Reeling in illegal fishing

Date: October 2, 2014

Source: IHS
Author: Alex Gray

More people are giving thought to where their food comes from, and there is perhaps no better example than seafood. With the power of global logistics, it is possible to enjoy fresh lobster, fish, shrimp, and other delicacies of the deep in a restaurant thousands of miles from the nearest coast. However, eco-conscious consumers increasingly want to know where their food originated and whether it was harvested in an environmentally sustainable fashion.

While seafood is a luxury for some, more than one billion people around the world rely on the oceans for their daily nutritional intake. Worldwide, an average of 17 kilograms (kg) of seafood is consumed per person annually, according to the United Nations Food and Agriculture Organization (FAO), making marine wild-capture fisheries one of the most important human food and protein sources. FAO’s charter includes improving global maritime and environmental conditions.

However, these resources are being depleted rapidly due to poor management and overfishing. Globally, more than 30% of fishery catches are illegal, unreported, and unregulated (IUU). Black-market IUU activities undermine the economic and environmental sustainability of global fisheries and fish stocks and impact all countries.

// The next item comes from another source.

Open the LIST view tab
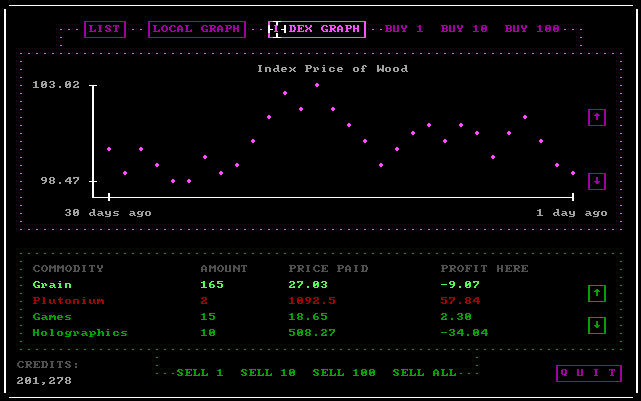 (105, 29)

Shining the light of transparency

A global effort is now under way to increase the transparency of the global fishing fleet to reduce the environmental and economic impacts of IUU fishing activities. The primary focus is on establishing a global record of fishing, which would require a permanent unique vessel identifier (UVI) scheme like the 27-yearold United Nations International Maritime Organization (IMO) ship identification system that tracks the world’s large merchant vessels

Under the IMO system, all seagoing merchant vessels of 100 gross tons or more, including container ships, tankers, bulk carriers, and cruise liners, are assigned and must display a seven-digit number throughout their service life, from the construction berth to the breaker’s yard. The number remains assigned to that vessel through changes in ownership, name, and flag state. Vessels identified in this manner can be tracked and monitored at sea and in port for regulatory and security oversight.